SUPPLIED RECORDS Block Start

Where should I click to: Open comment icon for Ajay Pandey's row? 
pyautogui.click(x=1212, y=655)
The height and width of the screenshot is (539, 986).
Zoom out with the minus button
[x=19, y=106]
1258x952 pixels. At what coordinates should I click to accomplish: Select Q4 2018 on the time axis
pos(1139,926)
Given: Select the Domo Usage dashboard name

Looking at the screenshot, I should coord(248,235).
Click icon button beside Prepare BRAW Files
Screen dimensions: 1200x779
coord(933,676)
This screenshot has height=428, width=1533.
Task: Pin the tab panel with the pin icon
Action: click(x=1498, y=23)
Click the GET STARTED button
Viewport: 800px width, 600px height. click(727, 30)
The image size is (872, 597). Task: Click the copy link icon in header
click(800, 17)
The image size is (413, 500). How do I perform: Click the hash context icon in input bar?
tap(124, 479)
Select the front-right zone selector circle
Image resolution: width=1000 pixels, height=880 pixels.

SUPPLIED RECORDS Block End

Restate the whole set of entries exactly.

Where should I click to: Open comment icon for Ajay Pandey's row? 
pyautogui.click(x=1212, y=655)
The height and width of the screenshot is (539, 986).
Zoom out with the minus button
[x=19, y=106]
1258x952 pixels. At what coordinates should I click to accomplish: Select Q4 2018 on the time axis
pos(1139,926)
Given: Select the Domo Usage dashboard name

Looking at the screenshot, I should coord(248,235).
Click icon button beside Prepare BRAW Files
Screen dimensions: 1200x779
coord(933,676)
This screenshot has height=428, width=1533.
Task: Pin the tab panel with the pin icon
Action: click(x=1498, y=23)
Click the GET STARTED button
Viewport: 800px width, 600px height. click(727, 30)
The image size is (872, 597). Task: Click the copy link icon in header
click(800, 17)
The image size is (413, 500). How do I perform: Click the hash context icon in input bar?
tap(124, 479)
Select the front-right zone selector circle
Image resolution: width=1000 pixels, height=880 pixels.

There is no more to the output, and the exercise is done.